> Exercise prompt: Reproduce each of the following lines word for word, omitting the pictures from your answer.

> Entries shown:

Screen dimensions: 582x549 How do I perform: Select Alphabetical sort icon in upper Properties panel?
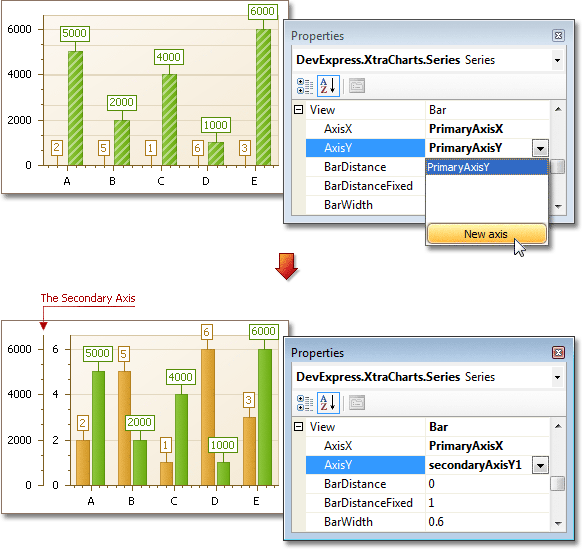click(328, 86)
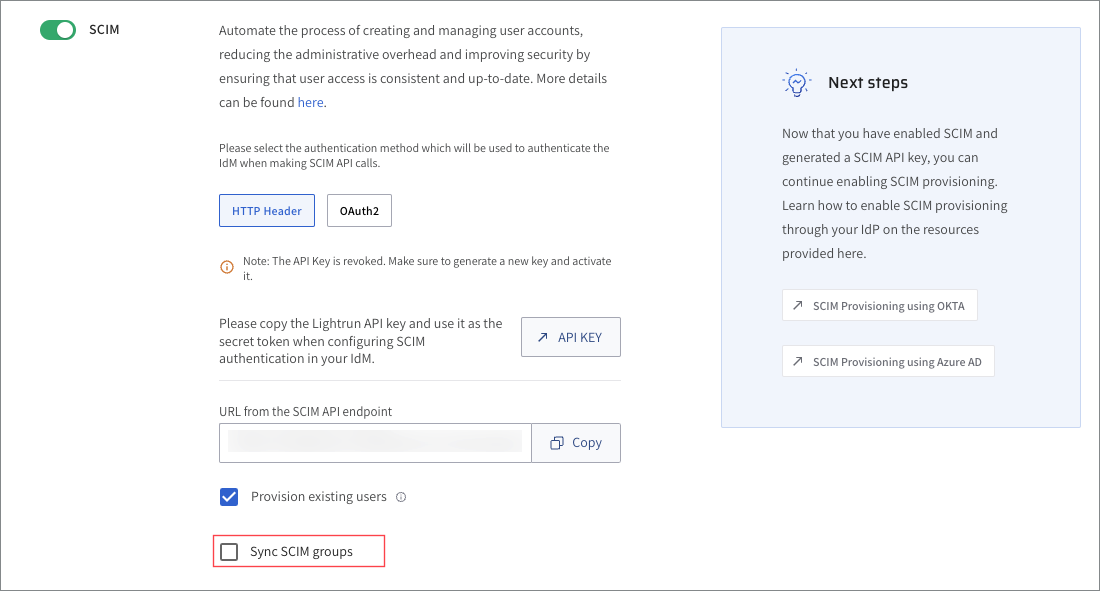
Task: Click the SCIM API endpoint URL field
Action: pos(375,443)
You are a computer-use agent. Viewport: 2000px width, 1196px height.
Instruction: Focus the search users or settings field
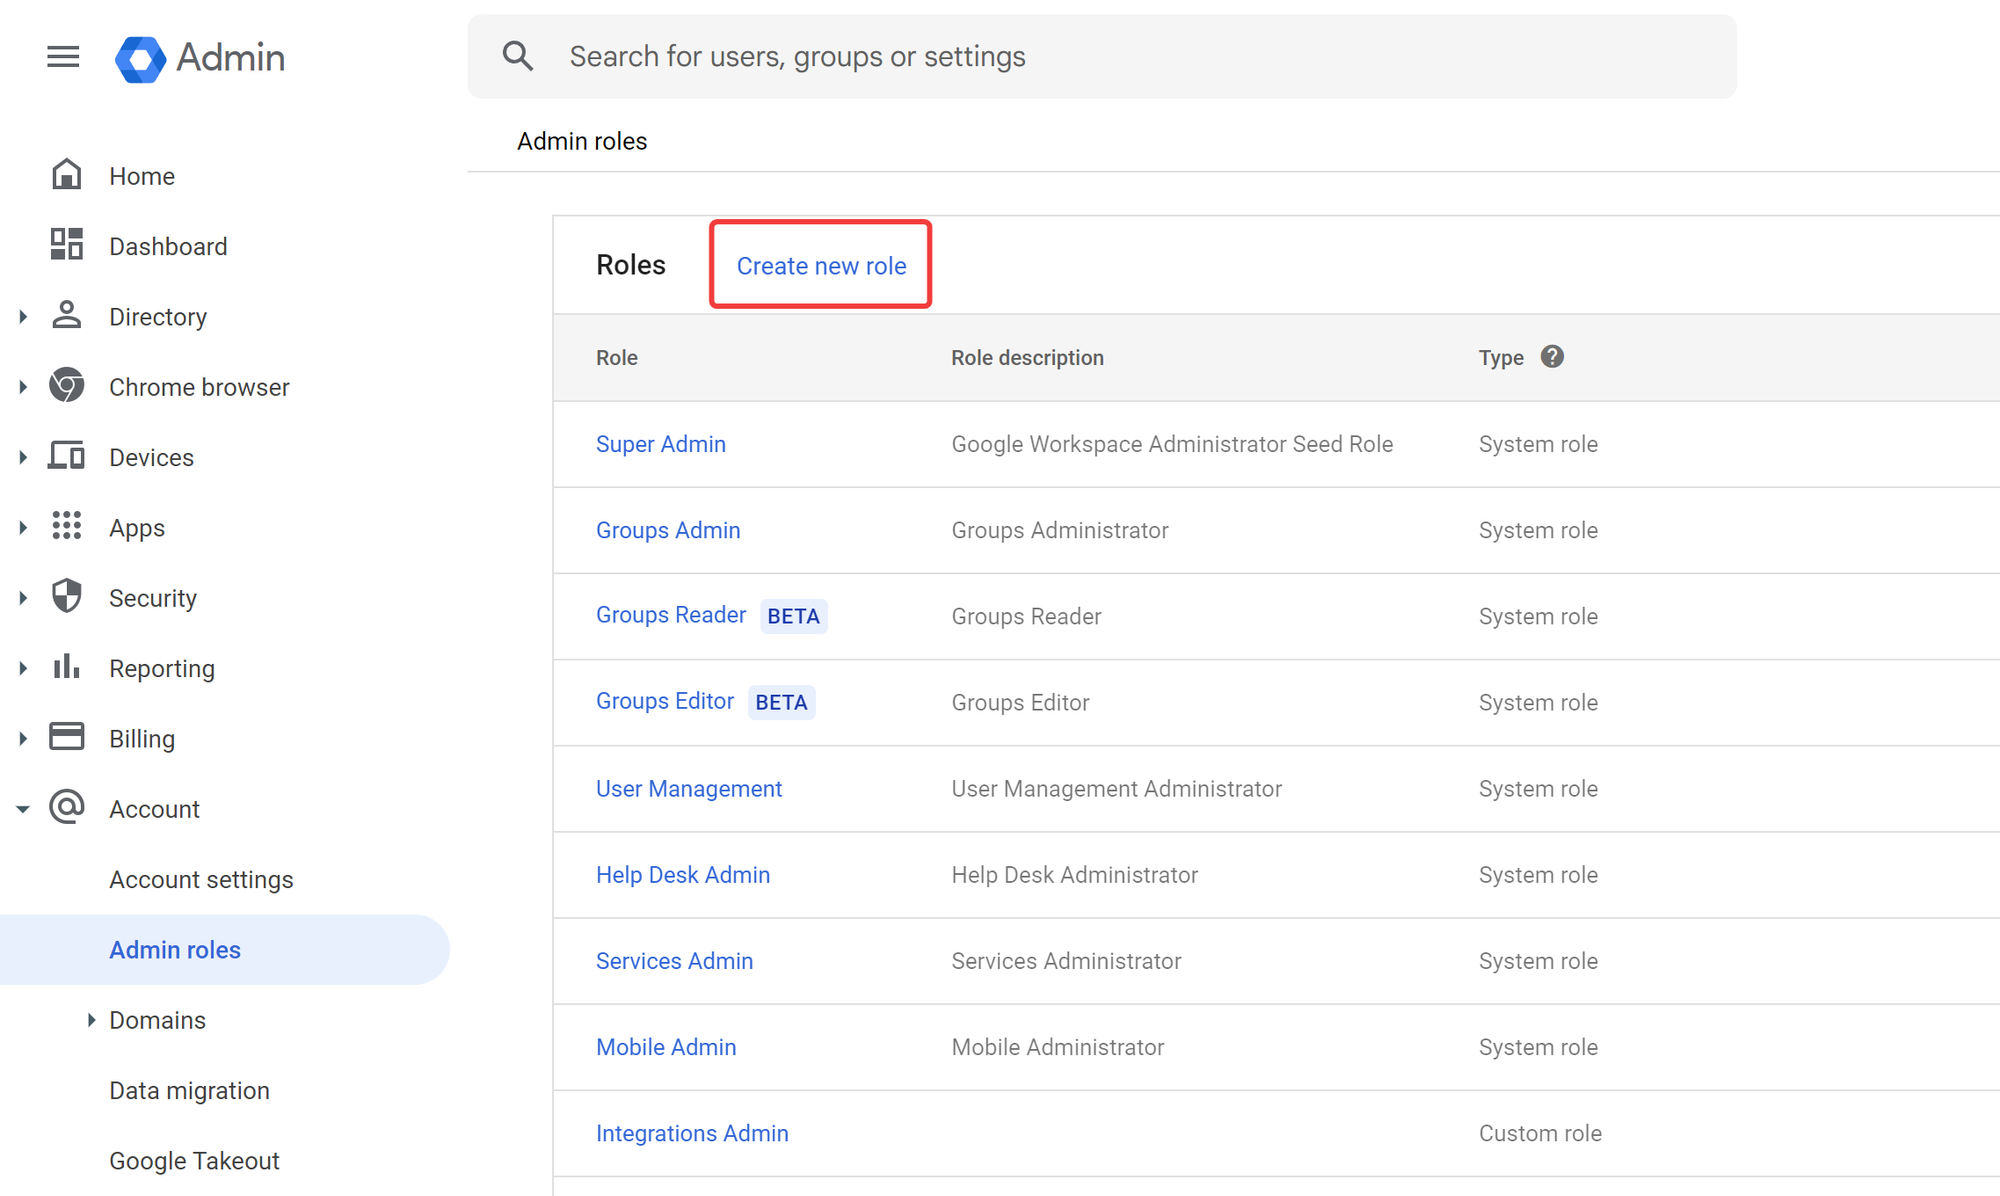[x=1100, y=57]
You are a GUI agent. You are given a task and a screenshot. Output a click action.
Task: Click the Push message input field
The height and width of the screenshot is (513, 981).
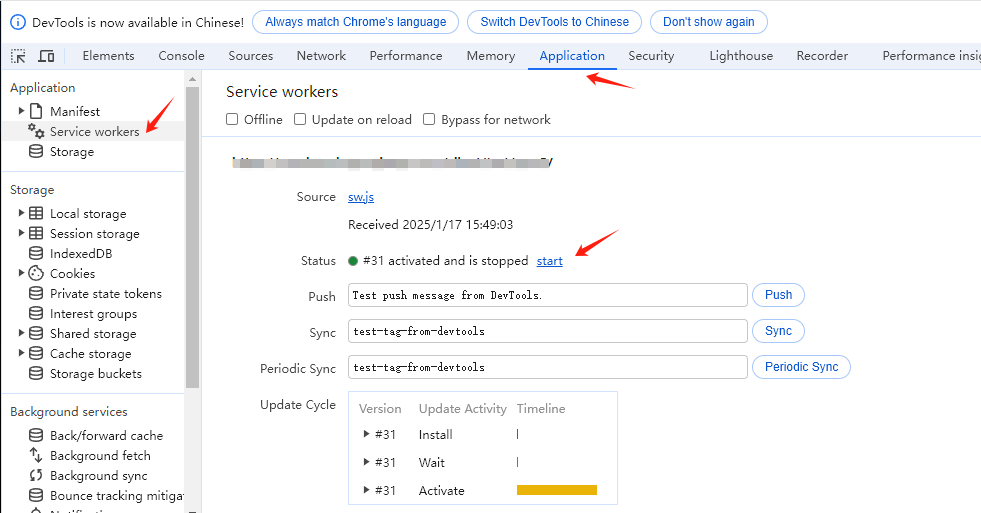pyautogui.click(x=547, y=295)
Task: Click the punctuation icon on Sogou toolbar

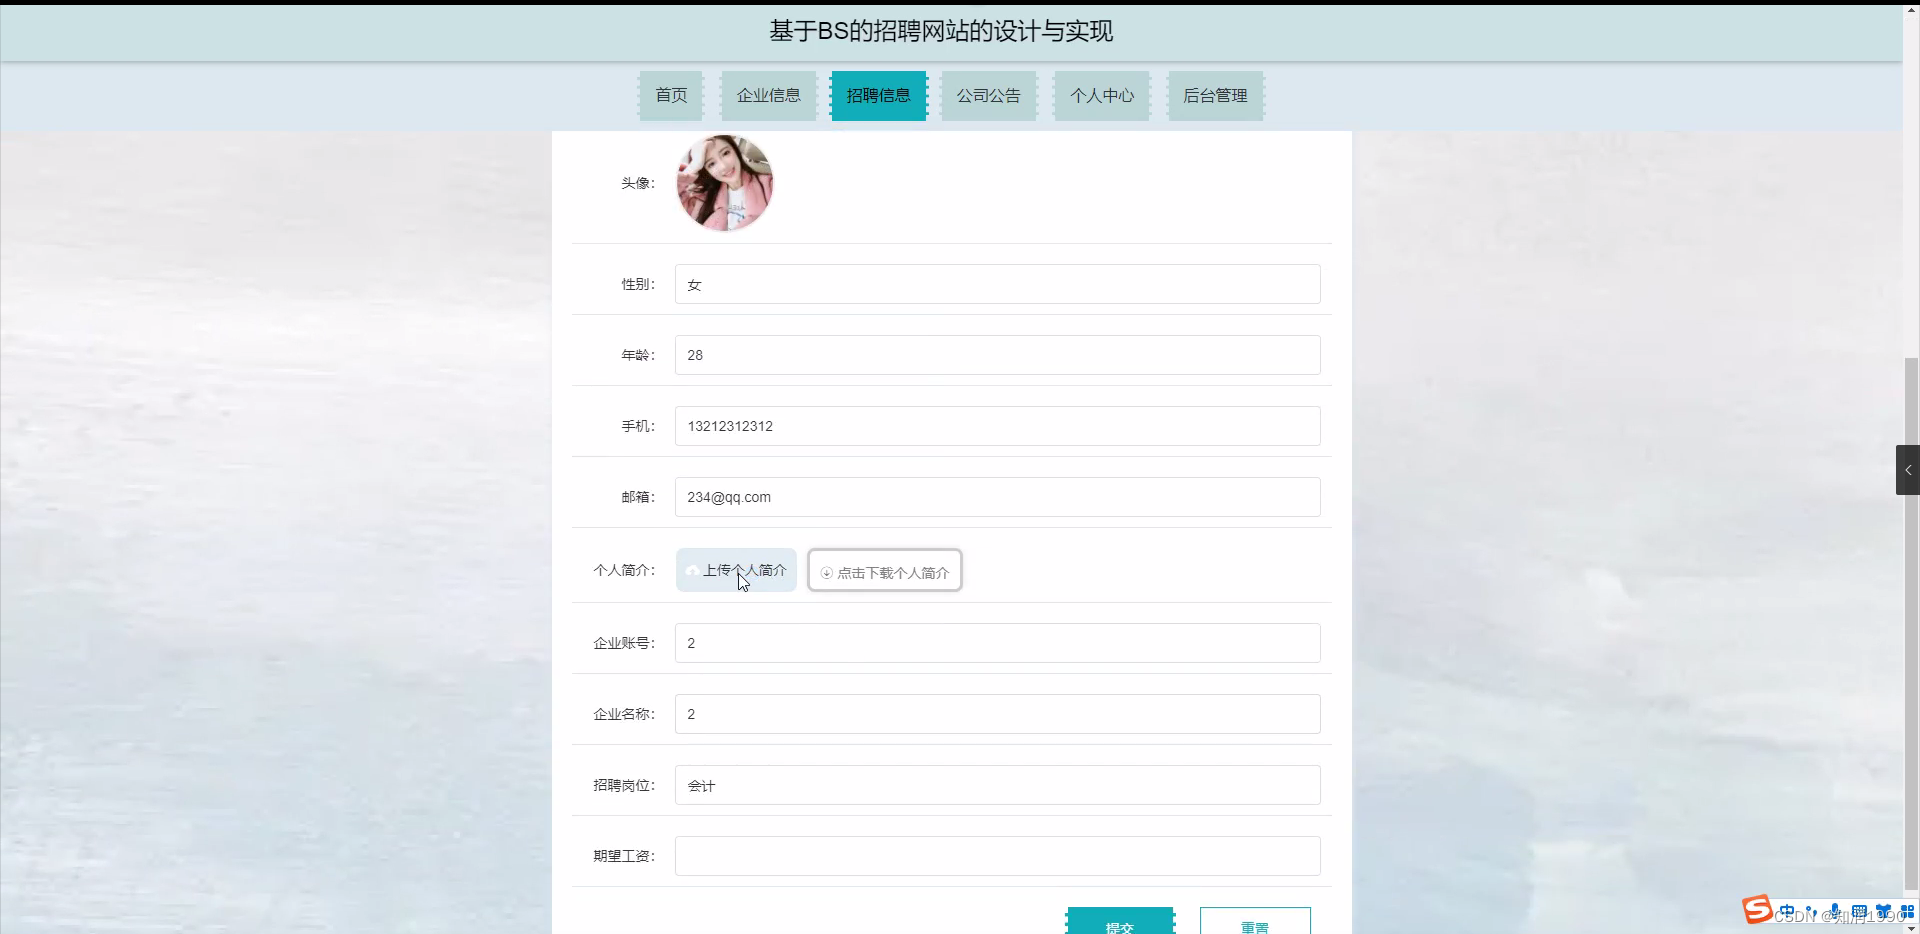Action: click(1811, 911)
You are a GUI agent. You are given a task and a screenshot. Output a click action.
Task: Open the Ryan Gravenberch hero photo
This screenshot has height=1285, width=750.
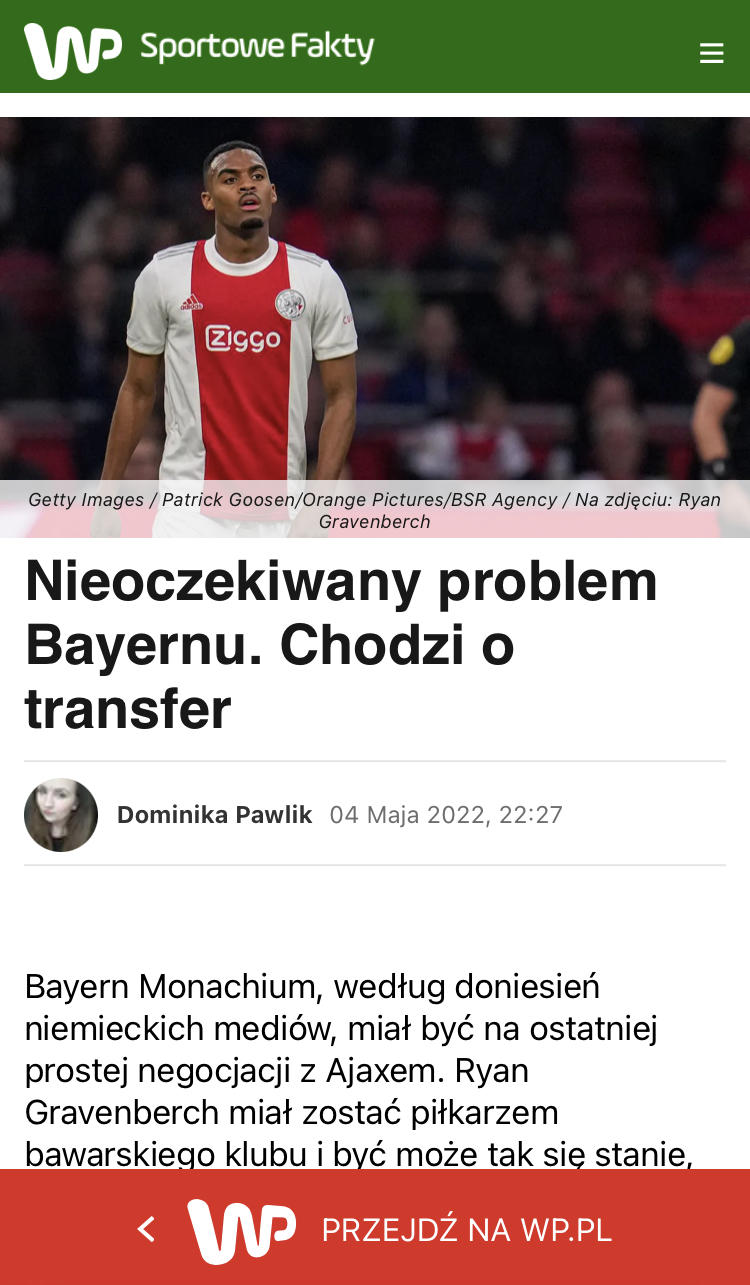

> Solution:
Screen dimensions: 582x549 How do I perform: Select Alphabetical sort icon in upper Properties panel?
click(328, 86)
Task: Click the SCIM API endpoint URL field
Action: pos(375,443)
You are a computer-use agent. Viewport: 2000px width, 1196px height.
Instruction: Focus the search users or settings field
[x=1100, y=57]
You are a GUI agent. You are given a task and a screenshot. Output a click action.
Task: Click the Push message input field
The height and width of the screenshot is (513, 981).
pyautogui.click(x=547, y=295)
Task: Click the punctuation icon on Sogou toolbar

Action: click(1811, 911)
You are a GUI agent. You are given a task and a screenshot. Output a click action.
Task: Open the Ryan Gravenberch hero photo
This screenshot has height=1285, width=750.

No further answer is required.